Aim of the exercise: Look below. Copy each line that has "agent" in it.
--- Materials provided ---
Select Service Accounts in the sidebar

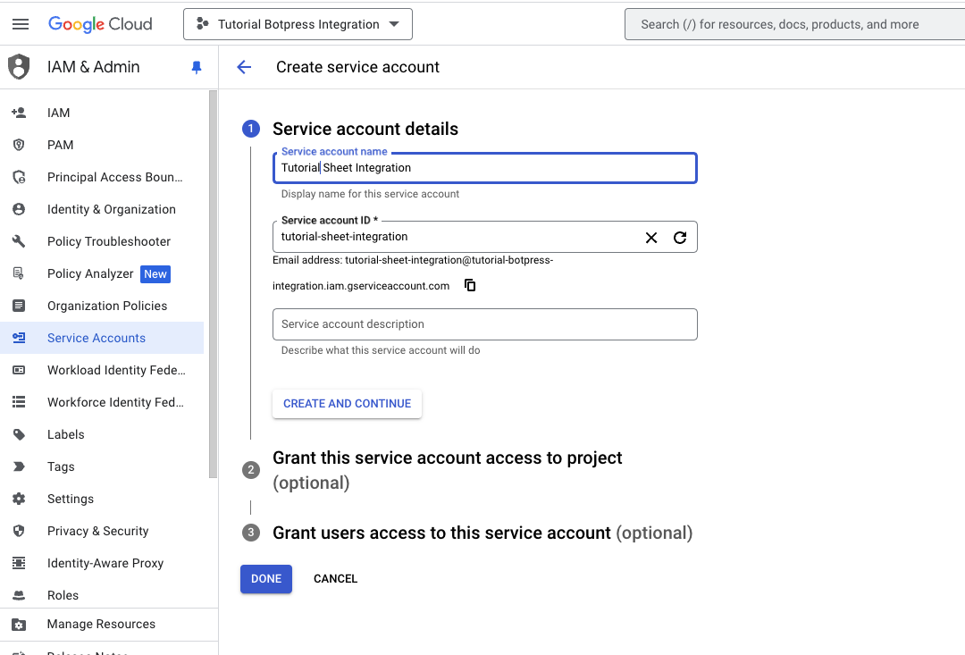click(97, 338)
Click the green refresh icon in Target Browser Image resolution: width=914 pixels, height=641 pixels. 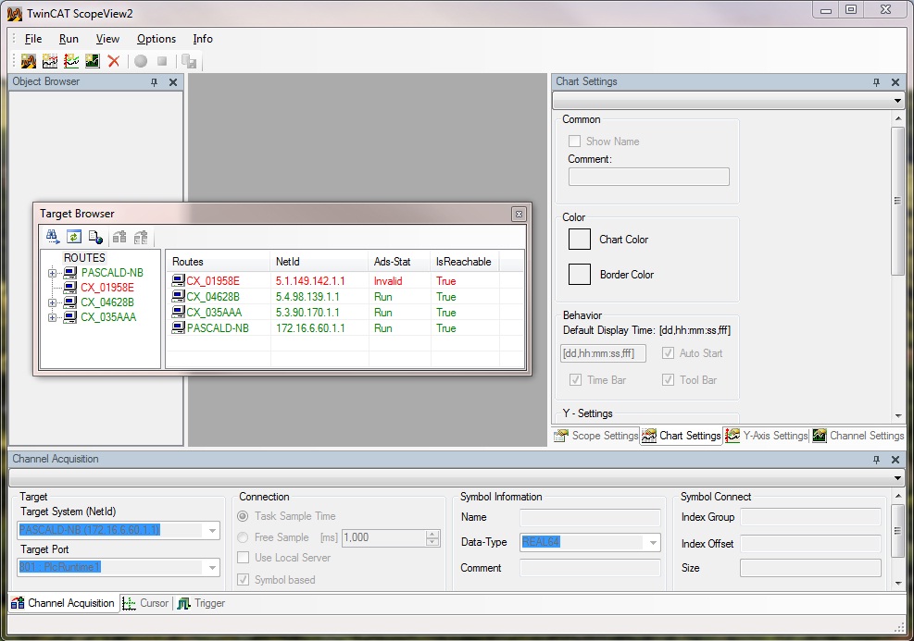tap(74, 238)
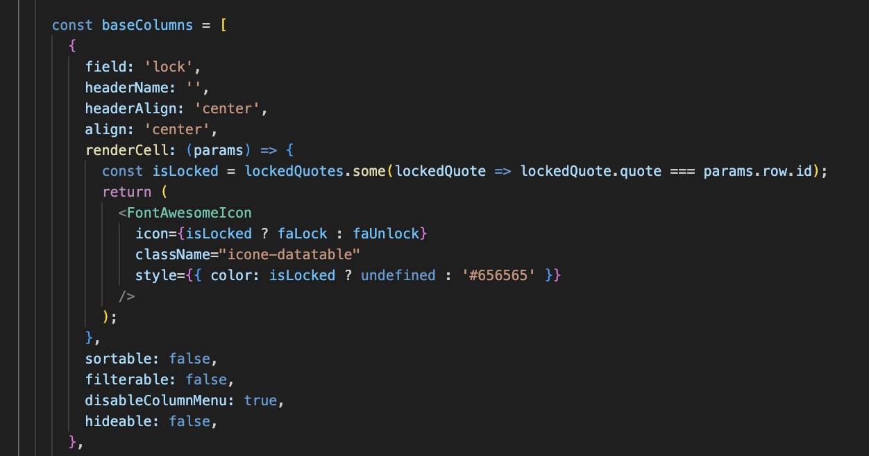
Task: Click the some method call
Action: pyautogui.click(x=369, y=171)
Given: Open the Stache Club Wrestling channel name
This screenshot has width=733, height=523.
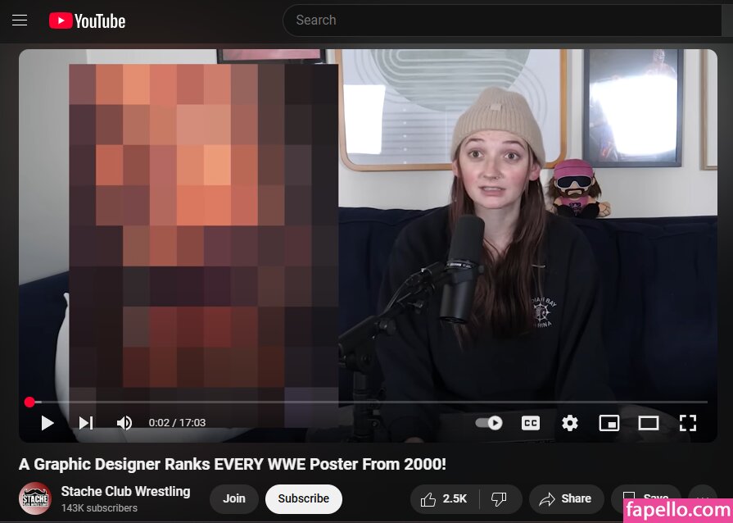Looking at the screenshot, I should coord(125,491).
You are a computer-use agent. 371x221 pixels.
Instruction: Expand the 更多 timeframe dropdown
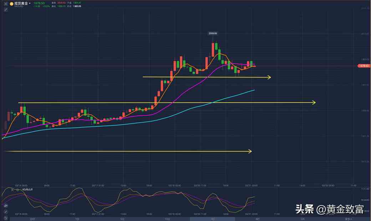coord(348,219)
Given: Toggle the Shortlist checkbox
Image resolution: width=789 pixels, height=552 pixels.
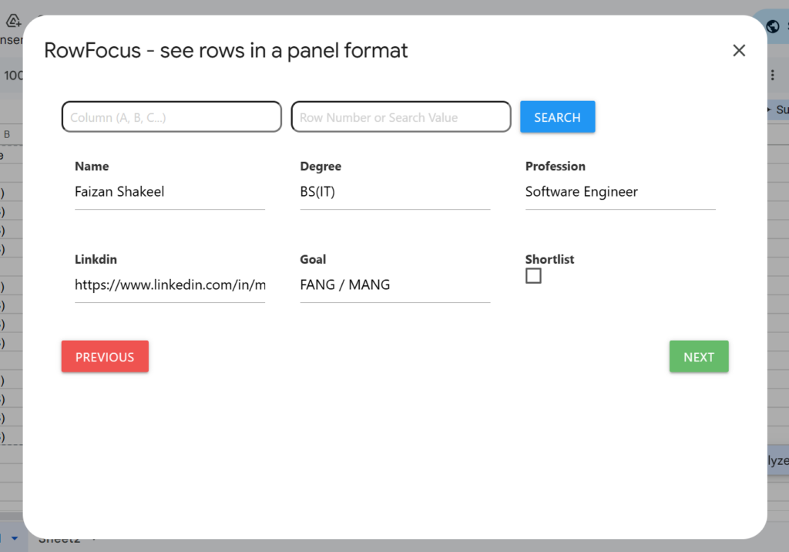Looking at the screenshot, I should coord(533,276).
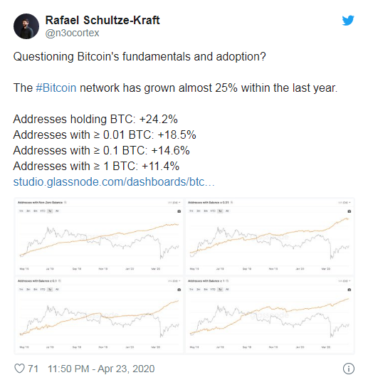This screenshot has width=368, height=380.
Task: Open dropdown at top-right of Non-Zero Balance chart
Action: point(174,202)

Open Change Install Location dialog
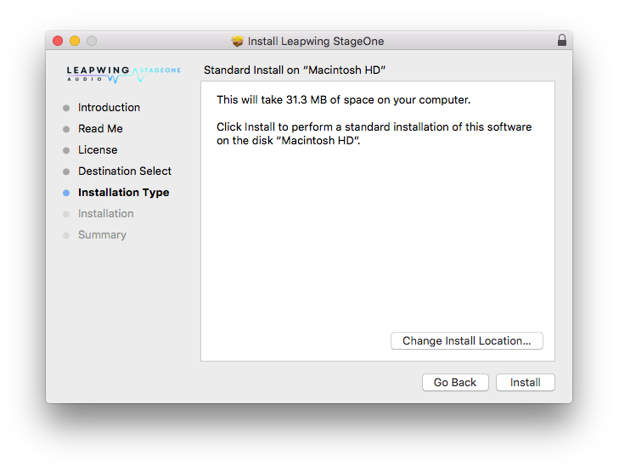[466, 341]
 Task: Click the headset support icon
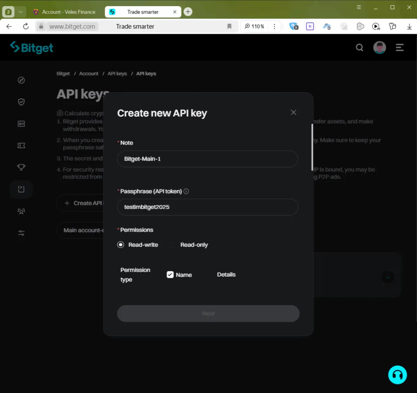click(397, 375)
---
--- Materials provided ---
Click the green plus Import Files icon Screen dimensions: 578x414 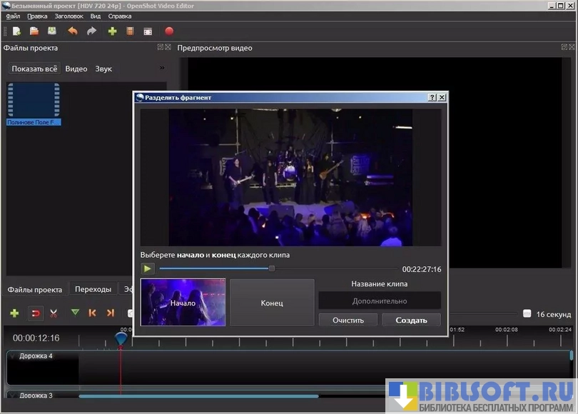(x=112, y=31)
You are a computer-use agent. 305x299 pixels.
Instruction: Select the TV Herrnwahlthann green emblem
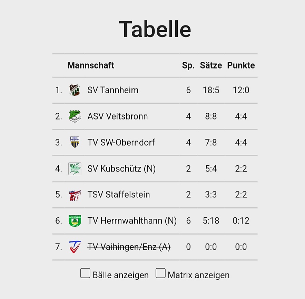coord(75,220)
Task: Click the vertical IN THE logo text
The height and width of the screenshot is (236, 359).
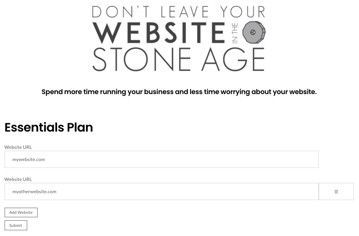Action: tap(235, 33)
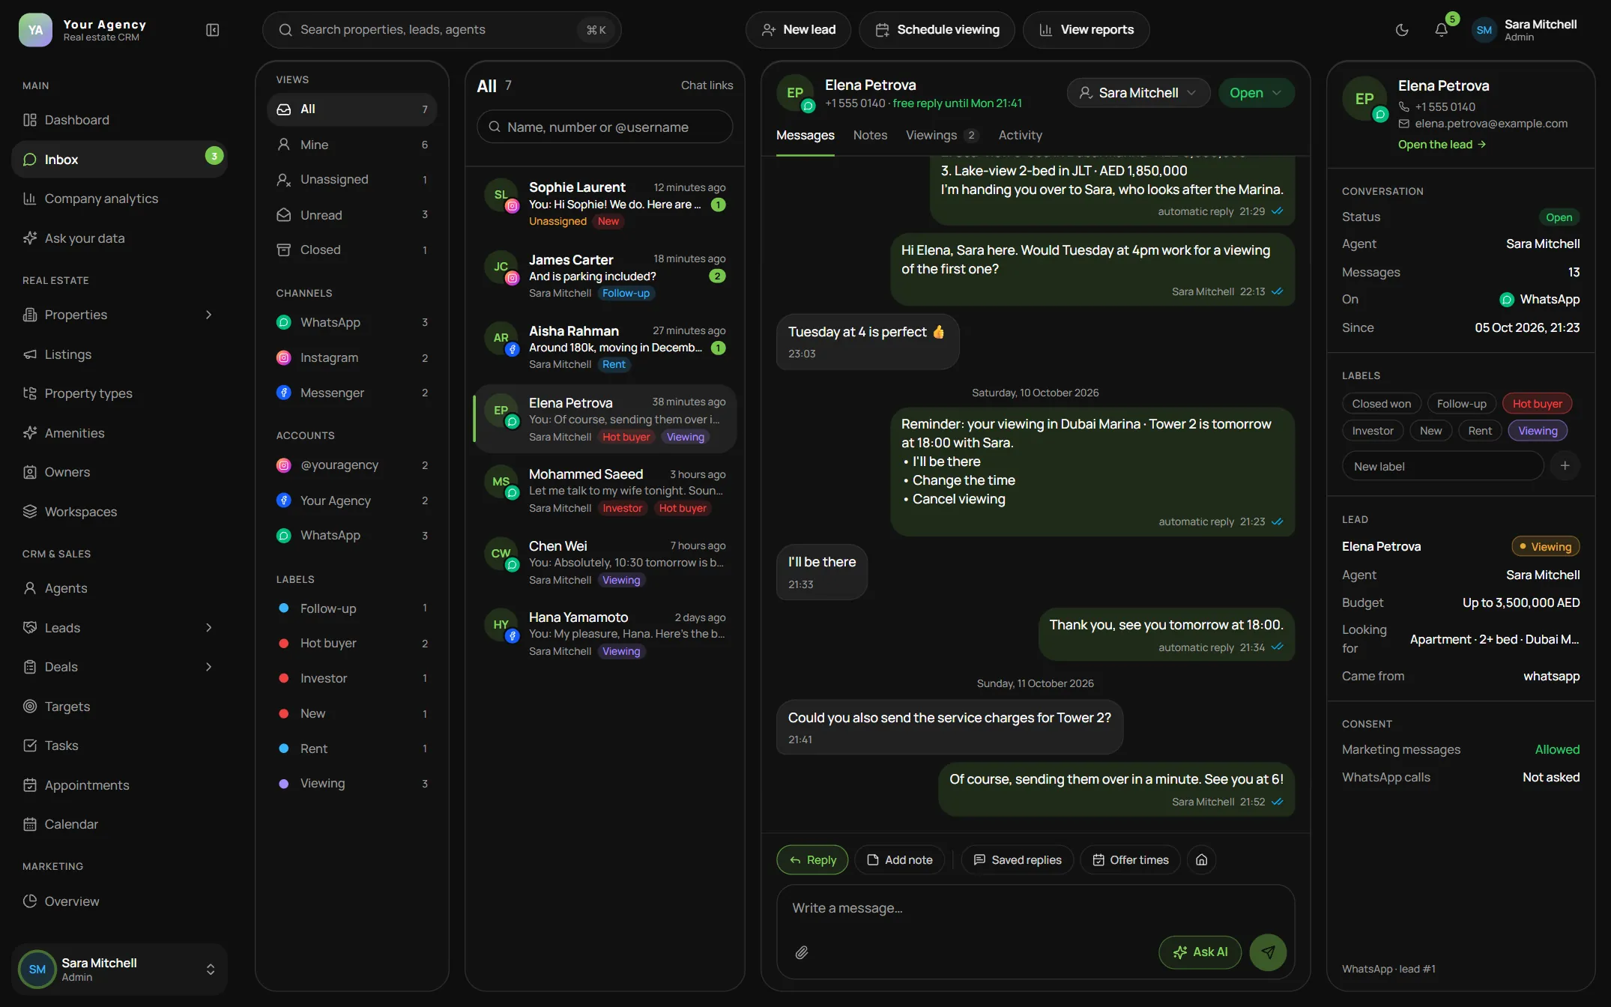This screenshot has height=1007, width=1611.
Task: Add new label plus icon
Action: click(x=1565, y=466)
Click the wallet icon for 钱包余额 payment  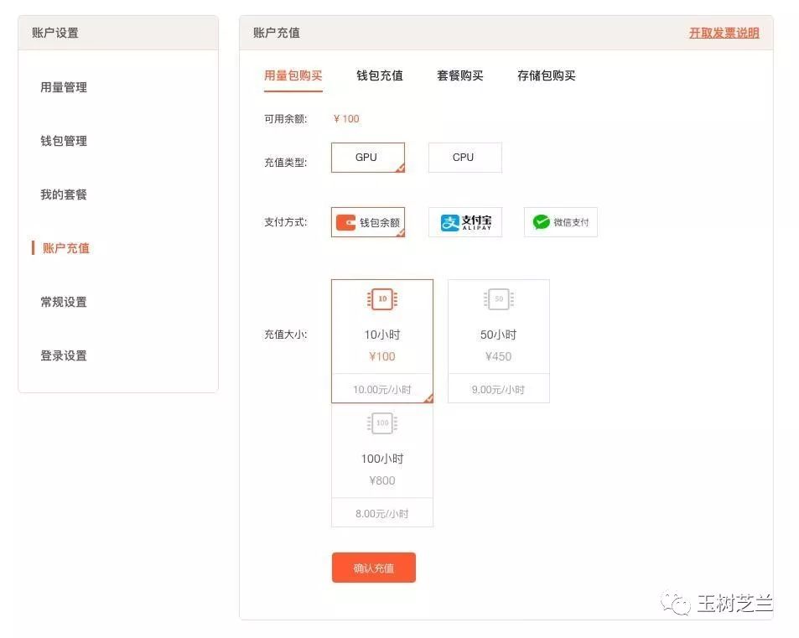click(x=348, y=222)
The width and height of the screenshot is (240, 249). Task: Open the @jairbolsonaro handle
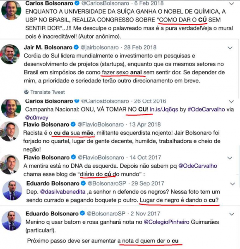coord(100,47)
---
Result for this task:
You are a computer-use agent. 371x221 pixels.
You are a computer-use agent. 305x299 pixels.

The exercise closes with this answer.